# 패키지 불러오기

In [1]:
import pandas as pd
import numpy as np
import lightgbm as lgb
import xgboost as xgb

from catboost import Pool, CatBoostRegressor
from sklearn.model_selection import train_test_split, KFold
from sklearn.metrics import mean_squared_error
from sklearn.ensemble import RandomForestRegressor
from sklearn.neighbors import KNeighborsRegressor
from sklearn.linear_model import LinearRegression
from sklearn.preprocessing import MinMaxScaler


n_splits = 5

# 모델 정의
 1. Random Forest
 2. Lightgbm
 3. Xgboost
 4. Catboost
 5. Knn
 6. Linear regression

In [2]:
def Xy_split(dataset):
    
    X = dataset.drop('연봉', axis=1)
    column_dict = {f'variable{idx+1}':col for idx, col in enumerate(X.columns)}
    X = X.rename(columns = {col:f'variable{idx+1}' for idx, col in enumerate(X.columns)})
    y = dataset['연봉']
    
    return column_dict, X, y

In [3]:
def rf_model(data_x, data_y):

    # rf 모델링
    performance = []
    cv = KFold(n_splits = n_splits, shuffle = True, random_state=42)

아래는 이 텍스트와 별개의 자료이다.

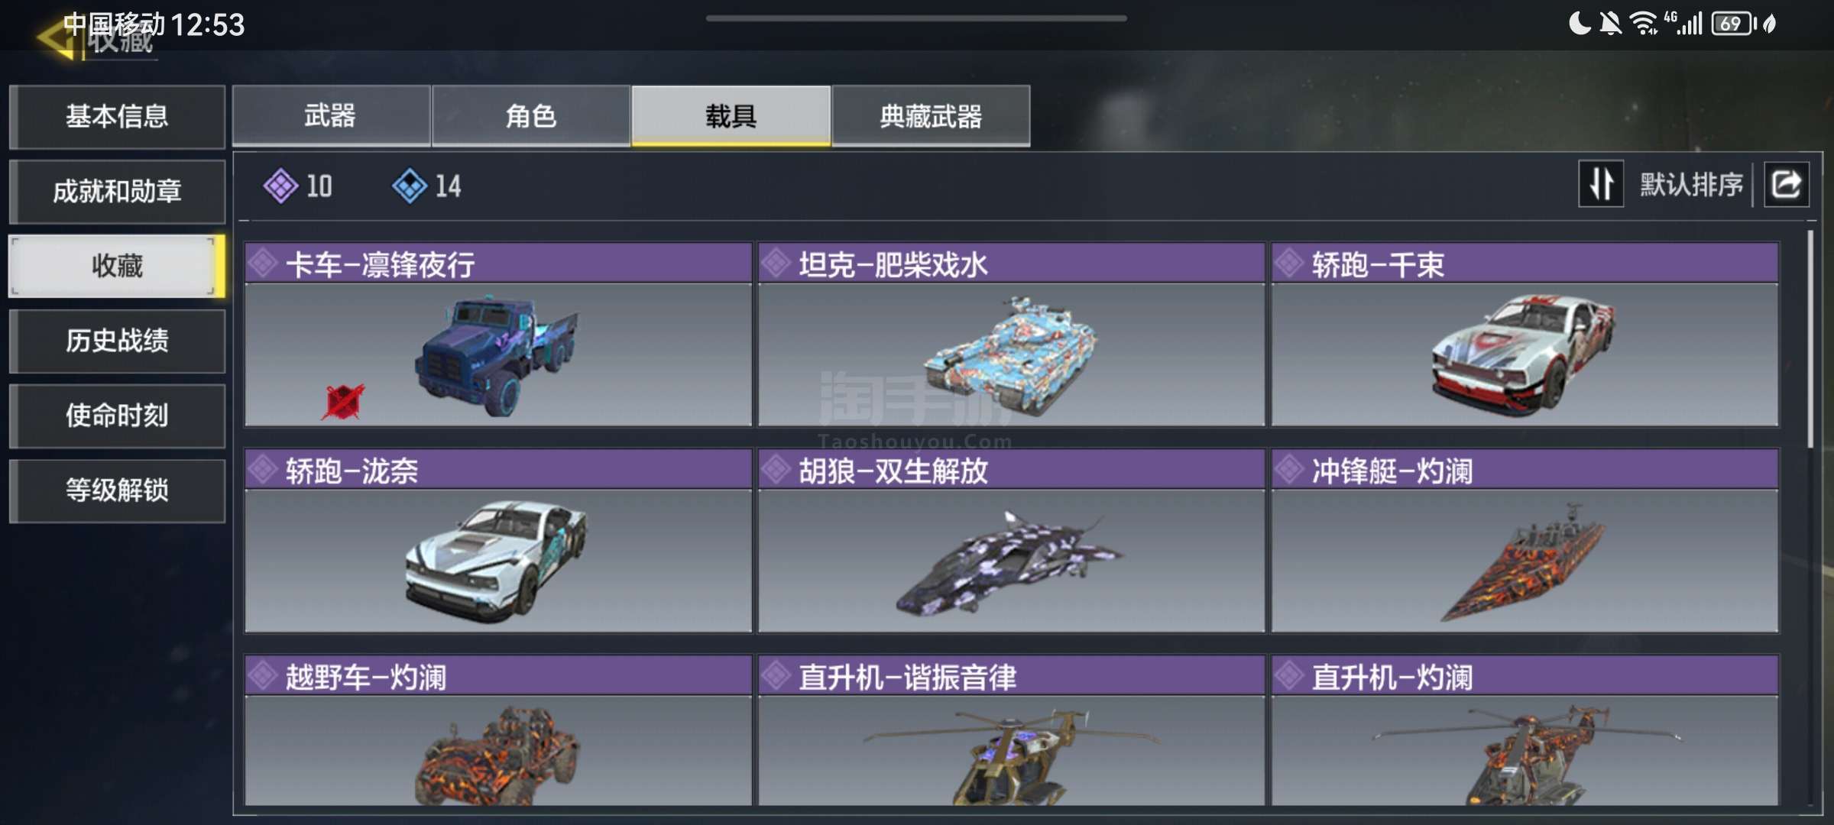Click the purple epic rarity diamond icon
The height and width of the screenshot is (825, 1834).
(x=280, y=186)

    for tr_idx, val_idx in cv.split(data_x):  

        X_train = data_x.iloc[tr_idx, :]
        y_train = data_y[tr_idx]

        X_valid = data_x.iloc[val_idx, :]
        y_valid = data_y[val_idx]

        rf_model = RandomForestRegressor(random_state = 42)
        rf_model.fit(X_train, y_train)

        pred_valid = rf_model.predict(X_valid)
        rmse = mean_squared_error(y_valid, pred_valid, squared=False)
        performance.append(rmse)
        
    # rf 성능종합
    performance.append(np.mean(performance))

    output = pd.DataFrame({'rf':performance}, index=['cv1','cv2','cv3','cv4','cv5','평균'])
    return output

In [4]:
def lgbm_model(data_x, data_y):

    # lgbm 모델링
    lgb_params = {"objective" : "rmse",
                 "verbosity" : -1}

    lgb_models={}
    step = 1

    cv = KFold(n_splits = n_splits, shuffle = True, random_state=42)

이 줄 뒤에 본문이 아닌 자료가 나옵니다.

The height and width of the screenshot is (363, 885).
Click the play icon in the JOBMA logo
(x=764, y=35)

    for tr_idx, val_idx in cv.split(data_x):  

        print(f'\n\n ============================ {step} ============================')    

        X_train = data_x.iloc[tr_idx, :].values
        y_train = data_y[tr_idx].values

        X_valid = data_x.iloc[val_idx, :].values
        y_valid = data_y[val_idx].values

        lgb_dtrain = lgb.Dataset(data = X_train, label = y_train) 
        lgb_dvalid = lgb.Dataset(data = X_valid, label = y_valid) 

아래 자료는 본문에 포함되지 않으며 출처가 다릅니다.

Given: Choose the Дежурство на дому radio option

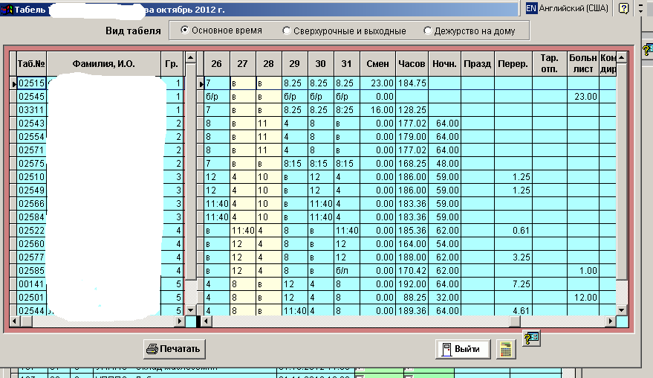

        lgb_model = lgb.train(lgb_params, lgb_dtrain, 20000, valid_sets=[lgb_dvalid], early_stopping_rounds=100, verbose_eval=1000)
        lgb_models[step] = lgb_model

        step += 1
        
    # lgbm 성능종합
    performance = [lgb_models[step].best_score['valid_0']['rmse'] for step in range(1,6)]
    performance.append(np.mean(performance))

    output = pd.DataFrame({'lgbm':performance}, index=['cv1','cv2','cv3','cv4','cv5','평균'])
    return output

In [5]:
def xgb_model(data_x, data_y):
    
    # xgb 모델링
    xgb_final_param = {
          "objective" : 'reg:squarederror',
          "random_state" : 42,
          "verbosity" : 0
          }

    xgb_models={}
    step = 1

    cv = KFold(n_splits = n_splits, shuffle = True, random_state=42)

    for tr_idx, val_idx in cv.split(data_x):  

        X_train = data_x.iloc[tr_idx, :].values
        y_train = data_y[tr_idx].values

        X_valid = data_x.iloc[val_idx, :].values
        y_valid = data_y[val_idx].values

        xgb_dtrain = xgb.DMatrix(data = X_train, label = y_train) 
        xgb_dvalid = xgb.DMatrix(data = X_valid, label = y_valid) 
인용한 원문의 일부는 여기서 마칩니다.